In fact, I’ve got a bunch of posts in mind already, tidbits I’ve been storing up for a few months now.

But this week? This week is about transition, so I will hold off. I’m getting there, and I’m so grateful to have you along for the ride, and so grateful to have learned so much from so many of you as we’ve progressed.

Book Review—Balancing Diabetes with Pre-existing Diabetes: Healthy Mom, Healthy Baby

I don’t even remember how I first stumbled onto Cheryl Alkon’s blog, Managing the Sweetness Within a few years ago. After all, I wasn’t a type 1 diabetic, nor was I undertaking a pregnancy with diabetes. But I know why I kept coming back anyway: her humor, accessible tone, frank candor, and overall pragmatic, down to earth attitude.

I totally dug her style, and since we’ve become friends in real life since I can attest to the fact she’s that funny and refreshing in real life. When she first shared her book proposal with me, I was so excited—I could see her book on managing pregnancy with diabetes unfolding, and I knew it was a necessary resource.

I am proud to see her project come to fruition, not because she published a book (though that is a feat all by itself) but because she published such a good book. Balancing Pregnancy with Pre-existing Diabetes: Healthy Mom, Healthy Baby, which pubs this week, is a comprehensive and essential guide to planning and living through a pregnancy with diabetes.

With the meticulousness of a seasoned professional journalist (she went to Columbia Journalism, after all), Cheryl interviewed dozens (seriously, dozens) of patients with diabetes, as well as physicians and other experts, to offer hands-on advice and information. In addition to anecdotal experience, the book is crammed with well-researched facts and resources. From pre-conception blood sugar control to the intricacies of each trimester to the delivery and beyond, Cheryl covers all the bases.

What’s more, she is diligent about including multiple perspectives. Struggling with infertility in addition to diabetes? She has tons of tips and resources. Contemplating an alternative birth plan or curious if a doula might work for you? She has plenty of information on that, too.

Just need some encouragement that a healthy pregnancy and a healthy baby are indeed attainable? That’s where Cheryl’s veteran experience as a type 1 diabetic and the many patients she interviewed prove so valuable. It’s one thing to hear from doctors or disease organizations what is possible, but it’s another altogether to hear from people who’ve actually walked the walk: they’ve dealt with first trimester lows, third trimester complications, and figured out the best way to deal with their insulin pumps during labor and delivery. They’ve juggled breast-feeding and fluctuating insulin needs, and know how (and when) to advocate for themselves.

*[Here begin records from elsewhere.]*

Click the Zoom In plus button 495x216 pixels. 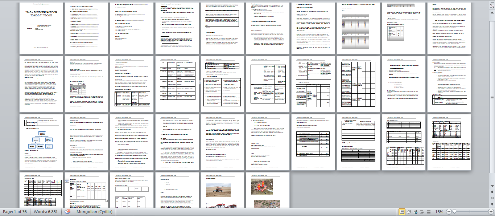491,212
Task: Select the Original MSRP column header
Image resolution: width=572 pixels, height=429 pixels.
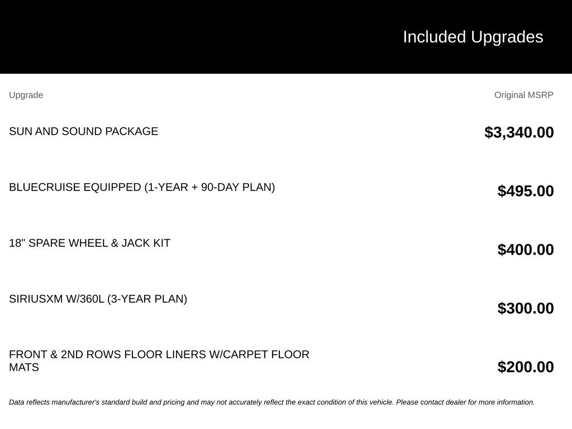Action: [x=523, y=95]
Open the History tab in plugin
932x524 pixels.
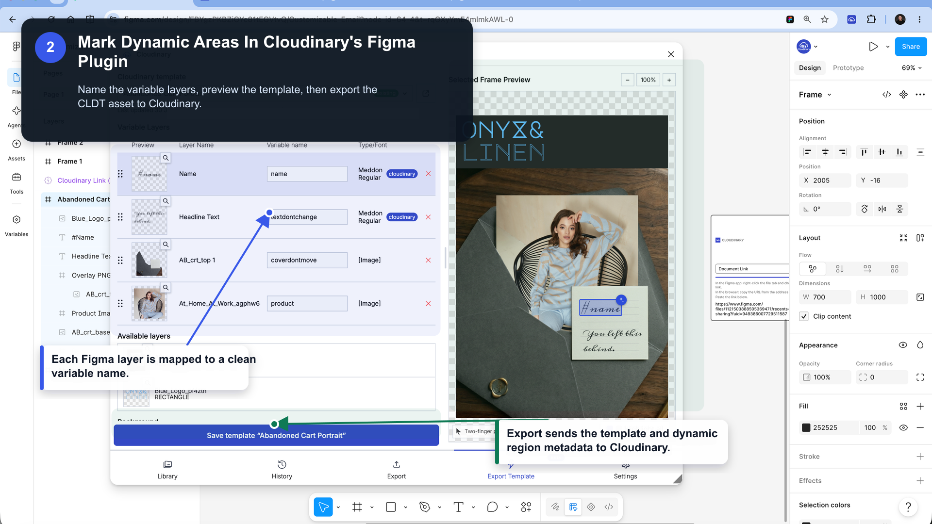[x=282, y=470]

But what I love is that it isn’t just about the content. Cheryl brings that same accessible, engaging tone she has on her blog to the book, evident from the opening lines of the first chapter:

“As a woman with long-term type 1 diabetes, I know this disease intimately. Reading this with type 1? Hi—you are my people. Type 1 is very-much-insulin-dependent, ain’t-going-away-with-weight-loss-or- after-the-kid-is-born diabetes. Type 1, despite what much of the mass media or well-meaning but clueless people will tell you, is a separate condition from the far more common type 2 diabetes or gestational diabetes.” (p.3)

But don’t worry-this book isn’t exclusively for T1s. If you have type 2 diabetes , there is plenty of material to meet your needs, and its conversational tone makes even the most serious subject matter in the book seem less daunting.

As a writer who published a book on chronic illness in young adults because I felt there was nothing out there that addressed that audience, I really appreciate a book that fills a true void. For the many readers out there contemplating a pregnancy with diabetes or managing one right now, this is the definitive resource for you.